Fugee Fridays is a volunteer humanitarian initiative, founded in 2008 in response to the acute distress of the growing community of African asylum seekers living in Tel Aviv. Our purpose is to help address this community’s immediate needs while nurturing their independence, raising awareness of their plight, fostering positive cultural exchange between Israelis and Africans living in Israel and empowering both the refugee community and our volunteers. We organize a number of projects for the benefit of the African community, including food collection from the Carmel Market, language classes, children’s activities and a growing list of community development projects. Everything we do is guided by our belief in simple, elegant problem-solving which connects urgent needs with available and sustainable solutions. We hope that, by setting a personal example, we can inspire others to create similar social action projects that benefit their communities.

Tuesday, February 3, 2009

We Are All Refugees

This protest, held outside the Ministry of Defense in Tel Aviv, was one of several protests held throughout the country recently in response to the lack of an adequate government response to the influx of African asylum seekers into Israel.

African refugees first began arriving in Israel in significant numbers after riot police attacked a Sudanese refugee encampment in Cairo in late 2005, leaving dozens dead and hundreds without a place to sleep (link). For many, this event made it perfectly clear that African refugees were not welcome in Egypt. Many started to attempt to flee further north, to Israel.

In the eyes of the government these newcomers pose a delicate problem. Israel does not want to appear too hospitable to the millions of refugees living in Egypt and Sudan. As a result, the government has declared African refugees “enemy infiltrators,” and has attempted to keep them out of the country.

One expression of this is the “Hot Return” policy, under which asylum seekers who manage to enter Israel are immediately returned to Egyptian authorities by the IDF. In one instance in August 2007, 91 asylum seekers were caught and sent back to Egypt.
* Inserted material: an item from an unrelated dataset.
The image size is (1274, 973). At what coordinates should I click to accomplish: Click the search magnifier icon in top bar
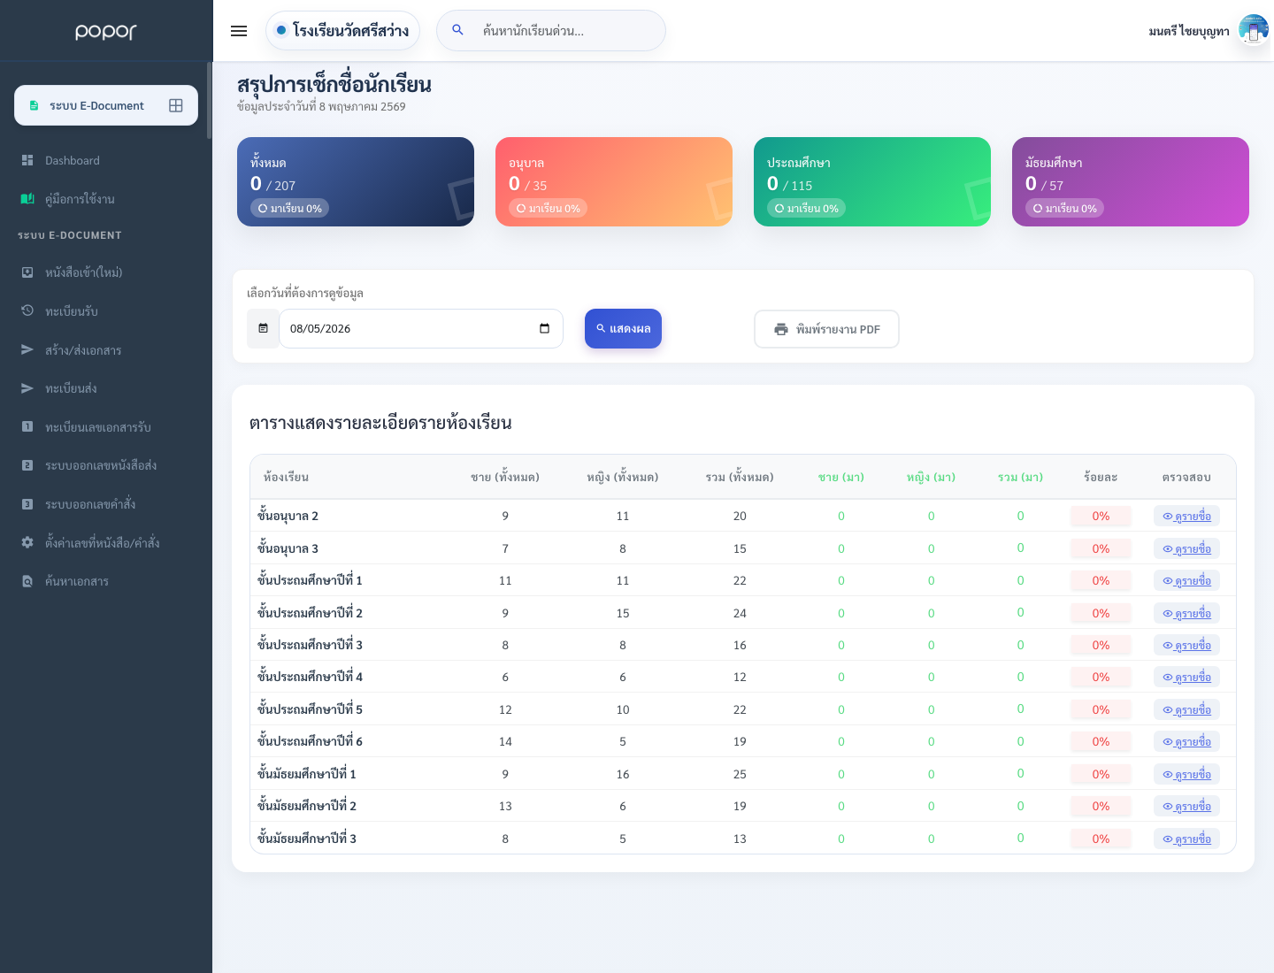tap(457, 30)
The Egyptian government has more than once declared its intention to deport these people back to their countries of origin – which for most would mean either imprisonment or death.

Those that manage to enter Israel despite this are faced with detention and neglect by authorities. One policy response by the government has been to encourage refugees to find work and housing outside of central Israel. Nonetheless, the grimy slums around Tel Aviv's bus terminal, already an international enclave populated by tens of thousands of foreign laborers, have become a refugee transit camp. African refugees come here in search of jobs, housing and existing refugee communities.

The exact number of African refugees currently living in Israel is unknown. Estimates range as high as 12,000, and the numbers are steadily rising. To acquire official refugee status, individuals must submit an application for political asylum to the United Nations Commission for Refugees in Tel Aviv.

Israel was one of the first countries to sign the international UN Refugee convention of 1951. Article 33 of the Convention states:

“No Contracting State shall expel or return a refugee in any manner whatsoever to the frontiers of territories where his life or freedom would be threatened on account of his race, religion, nationality, membership of a political social group or political opinion.”

The Israeli government must undertake to fulfill its responsibilities to these asylum seeks, instead of closing its eyes to their plight.